如月弥生です。新作になります。ドキドキハラハラしながら見ていただけると嬉しいです。よろしくお願いします。

【旧日本・東京】


「……よし。お前ら……行くぞ」


 とある一室にて、七人の少年少女が最後の覚悟を決めていた。

偵察機から見える景色は、夥しいほどの数の化け物が城壁の周りに群がっている地獄絵図だ。

だが、どれほど多くても、どれほど強くても、彼らは退かない。

その背に民がいるから、彼らは負けるわけにはいかない。


 ……最後の戦争が始まる。



…………



2×××年。終末は、突然訪れた。



八月三日:ロシアで、原初の“腐死者(ゾンビ)”を発見。一般人が手を出し、数人が腐死者(ゾンビ)となる。


八月四日:警察が鎮圧に向かうが、腐死者(ゾンビ)達に手も足も出ない。この時点で、世界各地で腐死者(ゾンビ)が発見される。


八月十一日:世界各地の研究所が動き始める。各国の政府が色々なところへ協力を仰ぎ、“世界対腐死者連合”を結成。各地の腐死者(ゾンビ)たちの鎮圧に向かう。


八月二十日:世界人口の五分の一が腐死者(ゾンビ)になる。すでに公共機関は機能せず、迅速な判断をしたものが生き残っている。


九月二日:腐死者(ゾンビ)達が突然変異し、堕者(ロスト)となる。殆どの腐死者(ゾンビ)堕者(ロスト)になり、上位互換として世界を支配する。


九月十五日:世界の三分の二が堕者(ロスト)達に落とされる。




―――――記録無し




 現在十月三日。

 たった一か月余りで世界が荒廃してしまい、各地には瘴気が漂うようになった。

瘴気は、吸った者を堕者(ロスト)に堕とす効果がある。なので、その区域では生存できない。

ってか、腐死者(ゾンビ)堕者(ロスト)って何が違うんだろうな。

今、世界中で生存している者は何人いるだろうか? 六桁以上いるのだろうか?

それすら分からない。情報を得る方法が無いのだ。

恐らく、皆地下シェルターに籠っているか、瓦礫の中で籠城しているだろう。知らんけど。

ならば……


「よし……生き延びるために必要なことを……考えて動け」


 そう呟き、白崎(しらさき) (ゆう)は覚悟を決めた。

白崎 悠。特に誇れるようなことも無く、いたって平凡な高校二年生だ。今は、近くの倒壊した一軒家に身を潜めている。

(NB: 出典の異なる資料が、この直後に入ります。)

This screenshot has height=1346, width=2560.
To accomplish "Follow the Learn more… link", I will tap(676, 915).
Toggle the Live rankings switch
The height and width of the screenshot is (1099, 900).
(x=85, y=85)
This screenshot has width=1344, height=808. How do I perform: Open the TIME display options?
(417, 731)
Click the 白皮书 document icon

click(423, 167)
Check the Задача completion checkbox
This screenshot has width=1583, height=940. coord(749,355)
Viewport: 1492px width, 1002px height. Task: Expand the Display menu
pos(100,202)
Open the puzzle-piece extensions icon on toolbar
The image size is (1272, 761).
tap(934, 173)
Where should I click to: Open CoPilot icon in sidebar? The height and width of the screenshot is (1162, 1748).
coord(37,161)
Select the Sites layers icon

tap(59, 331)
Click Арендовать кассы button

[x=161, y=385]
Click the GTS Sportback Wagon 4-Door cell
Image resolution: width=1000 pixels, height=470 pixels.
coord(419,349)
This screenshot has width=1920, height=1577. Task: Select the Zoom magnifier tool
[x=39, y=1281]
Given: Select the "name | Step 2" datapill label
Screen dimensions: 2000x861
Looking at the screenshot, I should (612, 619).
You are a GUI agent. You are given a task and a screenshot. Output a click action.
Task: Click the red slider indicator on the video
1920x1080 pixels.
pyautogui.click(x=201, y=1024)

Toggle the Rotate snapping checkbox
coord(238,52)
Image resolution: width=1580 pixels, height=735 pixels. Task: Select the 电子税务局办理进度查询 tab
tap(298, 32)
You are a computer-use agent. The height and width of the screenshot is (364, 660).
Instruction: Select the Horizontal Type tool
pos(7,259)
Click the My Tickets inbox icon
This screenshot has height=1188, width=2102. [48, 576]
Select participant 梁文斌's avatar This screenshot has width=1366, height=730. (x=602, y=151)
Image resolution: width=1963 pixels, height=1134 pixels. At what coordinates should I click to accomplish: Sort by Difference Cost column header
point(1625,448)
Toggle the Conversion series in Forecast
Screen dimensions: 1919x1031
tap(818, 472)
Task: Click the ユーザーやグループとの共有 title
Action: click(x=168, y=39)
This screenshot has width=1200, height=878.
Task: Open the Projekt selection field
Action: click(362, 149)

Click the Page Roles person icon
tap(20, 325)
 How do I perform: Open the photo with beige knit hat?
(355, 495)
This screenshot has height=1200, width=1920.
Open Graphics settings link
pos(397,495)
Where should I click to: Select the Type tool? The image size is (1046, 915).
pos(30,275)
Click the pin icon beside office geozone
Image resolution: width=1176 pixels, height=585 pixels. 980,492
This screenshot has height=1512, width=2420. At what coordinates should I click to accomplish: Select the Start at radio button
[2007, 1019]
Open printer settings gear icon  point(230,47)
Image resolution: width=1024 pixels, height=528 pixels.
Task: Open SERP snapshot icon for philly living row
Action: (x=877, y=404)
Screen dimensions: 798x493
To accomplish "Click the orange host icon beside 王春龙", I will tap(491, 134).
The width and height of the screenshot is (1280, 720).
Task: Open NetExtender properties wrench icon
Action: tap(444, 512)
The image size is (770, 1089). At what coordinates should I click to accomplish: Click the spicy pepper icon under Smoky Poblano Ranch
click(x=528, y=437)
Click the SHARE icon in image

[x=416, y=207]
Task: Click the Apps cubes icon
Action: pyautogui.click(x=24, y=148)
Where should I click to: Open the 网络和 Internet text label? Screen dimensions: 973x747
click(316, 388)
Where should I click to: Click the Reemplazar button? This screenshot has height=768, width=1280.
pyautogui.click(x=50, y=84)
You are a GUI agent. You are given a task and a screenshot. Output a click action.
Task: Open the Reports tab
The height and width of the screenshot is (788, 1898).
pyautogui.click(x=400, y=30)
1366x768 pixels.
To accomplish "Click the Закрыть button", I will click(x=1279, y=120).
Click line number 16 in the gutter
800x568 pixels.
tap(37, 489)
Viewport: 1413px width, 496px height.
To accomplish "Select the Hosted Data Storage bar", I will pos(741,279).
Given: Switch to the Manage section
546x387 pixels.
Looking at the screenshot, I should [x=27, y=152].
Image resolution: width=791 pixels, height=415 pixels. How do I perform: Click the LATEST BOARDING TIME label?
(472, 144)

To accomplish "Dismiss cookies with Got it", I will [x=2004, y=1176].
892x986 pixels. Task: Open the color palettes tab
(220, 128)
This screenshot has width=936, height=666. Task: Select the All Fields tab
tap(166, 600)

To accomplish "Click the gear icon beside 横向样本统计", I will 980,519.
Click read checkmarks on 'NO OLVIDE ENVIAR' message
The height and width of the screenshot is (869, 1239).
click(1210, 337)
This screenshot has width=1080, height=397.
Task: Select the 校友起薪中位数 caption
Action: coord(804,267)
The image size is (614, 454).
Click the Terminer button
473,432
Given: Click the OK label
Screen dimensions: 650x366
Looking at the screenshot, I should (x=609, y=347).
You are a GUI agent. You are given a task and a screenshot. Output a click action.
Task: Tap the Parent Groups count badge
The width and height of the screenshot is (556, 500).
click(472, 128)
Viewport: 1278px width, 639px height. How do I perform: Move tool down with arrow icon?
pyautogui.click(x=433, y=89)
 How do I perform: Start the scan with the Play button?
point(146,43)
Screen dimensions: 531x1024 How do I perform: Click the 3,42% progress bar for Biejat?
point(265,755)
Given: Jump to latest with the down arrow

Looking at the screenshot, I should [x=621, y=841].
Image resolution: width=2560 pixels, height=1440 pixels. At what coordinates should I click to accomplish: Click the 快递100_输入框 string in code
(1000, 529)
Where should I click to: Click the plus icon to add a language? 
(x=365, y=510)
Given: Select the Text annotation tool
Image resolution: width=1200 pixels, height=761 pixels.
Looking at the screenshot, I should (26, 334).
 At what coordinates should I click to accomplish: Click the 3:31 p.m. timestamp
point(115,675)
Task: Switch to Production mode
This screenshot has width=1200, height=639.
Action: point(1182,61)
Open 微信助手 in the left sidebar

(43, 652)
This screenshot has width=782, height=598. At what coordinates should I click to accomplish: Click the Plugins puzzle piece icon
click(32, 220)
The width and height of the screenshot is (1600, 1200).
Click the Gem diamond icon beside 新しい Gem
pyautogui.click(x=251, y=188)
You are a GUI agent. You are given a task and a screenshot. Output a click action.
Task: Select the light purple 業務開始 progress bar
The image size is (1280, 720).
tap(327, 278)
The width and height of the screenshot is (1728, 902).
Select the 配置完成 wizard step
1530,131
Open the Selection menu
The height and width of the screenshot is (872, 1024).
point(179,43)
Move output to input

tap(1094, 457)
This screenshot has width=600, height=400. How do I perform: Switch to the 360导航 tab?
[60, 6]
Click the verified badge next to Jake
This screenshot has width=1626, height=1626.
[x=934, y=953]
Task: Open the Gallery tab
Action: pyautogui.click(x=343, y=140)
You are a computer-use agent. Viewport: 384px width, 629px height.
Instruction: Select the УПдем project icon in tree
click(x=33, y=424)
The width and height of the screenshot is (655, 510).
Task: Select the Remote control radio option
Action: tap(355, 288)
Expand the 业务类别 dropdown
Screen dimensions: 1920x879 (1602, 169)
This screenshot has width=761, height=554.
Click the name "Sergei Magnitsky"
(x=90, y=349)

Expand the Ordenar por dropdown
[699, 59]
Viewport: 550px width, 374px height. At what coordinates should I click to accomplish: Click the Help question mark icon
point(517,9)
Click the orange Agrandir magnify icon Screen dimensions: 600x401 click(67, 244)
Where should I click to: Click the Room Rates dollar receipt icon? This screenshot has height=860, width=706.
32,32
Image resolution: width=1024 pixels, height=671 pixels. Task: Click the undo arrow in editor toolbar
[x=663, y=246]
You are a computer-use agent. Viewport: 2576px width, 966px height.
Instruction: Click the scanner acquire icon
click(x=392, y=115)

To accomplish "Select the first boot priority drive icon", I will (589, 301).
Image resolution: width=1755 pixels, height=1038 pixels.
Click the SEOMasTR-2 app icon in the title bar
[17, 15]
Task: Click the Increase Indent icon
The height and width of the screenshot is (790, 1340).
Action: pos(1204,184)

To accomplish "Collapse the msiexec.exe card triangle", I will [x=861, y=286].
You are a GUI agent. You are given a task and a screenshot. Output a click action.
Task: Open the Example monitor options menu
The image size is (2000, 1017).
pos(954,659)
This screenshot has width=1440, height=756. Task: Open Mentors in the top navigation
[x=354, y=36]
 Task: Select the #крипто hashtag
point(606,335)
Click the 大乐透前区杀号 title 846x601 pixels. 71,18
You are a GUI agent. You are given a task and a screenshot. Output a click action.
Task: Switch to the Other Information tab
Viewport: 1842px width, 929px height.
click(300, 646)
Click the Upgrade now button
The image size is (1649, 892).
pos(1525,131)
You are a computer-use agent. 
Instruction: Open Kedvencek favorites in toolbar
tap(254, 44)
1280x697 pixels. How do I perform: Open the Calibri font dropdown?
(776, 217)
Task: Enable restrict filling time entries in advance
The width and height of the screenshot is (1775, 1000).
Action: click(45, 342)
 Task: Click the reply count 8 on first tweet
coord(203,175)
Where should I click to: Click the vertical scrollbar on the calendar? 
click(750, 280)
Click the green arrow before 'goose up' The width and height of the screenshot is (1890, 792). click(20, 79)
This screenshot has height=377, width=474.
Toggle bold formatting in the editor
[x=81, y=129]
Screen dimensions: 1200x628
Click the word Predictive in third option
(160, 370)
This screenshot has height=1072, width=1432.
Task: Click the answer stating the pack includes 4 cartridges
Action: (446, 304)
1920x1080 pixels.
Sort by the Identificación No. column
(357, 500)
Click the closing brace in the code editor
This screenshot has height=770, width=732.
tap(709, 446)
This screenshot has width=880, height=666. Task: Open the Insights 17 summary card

今の持ち物といえば、誕生日に父親から貰った超超高性能な腕時計型端末と、缶詰十個、懐中電灯くらい。


 ……圧倒的に食料が足りない。缶詰十個では、めちゃくちゃ節約して三日くらいか。

あとは、拠点かな。雨風凌げる場所が欲しい。と言っても、圧倒的に頑丈な場所じゃないと堕者(ロスト)に破壊される。だから、今はいろんな場所を転々としている。


この荒廃した世界に安全な場所は無い。


「やっぱステルスプレイだよな……見つかったら一撃で殺される。いろんな建物が倒壊してる……道端に都合よく銃も落ちてないし……というより、あいつら銃効かないんだったか」


 自分の家はとっくに倒れたが、なんだかんだ中身は意外と無事だ。しかし、長居すると堕者(ロスト)に嗅ぎつけられて壊されてしまう。

まずは、災害用に置いておいた非常用食料を取りに帰る。それが第一優先だな。それ以外に欲しいものがあれば持ち出すか。


プルルルルル……プルルルルル……


「ん、誰だ?」


 腕時計から音が鳴る。電話だ。


ピッ


『はい、もしもし』


『あ、悠だよね? 私だよ私! 沙紀!』


『ああ、沙紀か。どうした?』


『えっと、元気? じゃなくて、まずは合流したいんだけど……昔遊んでた公園とかどう?』


『今、公園とか堕者(ロスト)の巣窟になってるしな~。自殺しに行くようなもんだぞ?』


『えっ……じゃあ、どこに集まるの?』


『いい。こっちから行く。現在地を教えてくれ』


『自分の家の地下に籠城中』


『いやマジかよ。まあ、これから行くから、動くんじゃねえぞ』


『了解した!』


ブツッ……


 ……さっきまで電話していた女子、紅月(あかつき) 沙紀(さき)は、俺の幼馴染だ。小学校から、高校までずっと一緒という珍しい奴だ。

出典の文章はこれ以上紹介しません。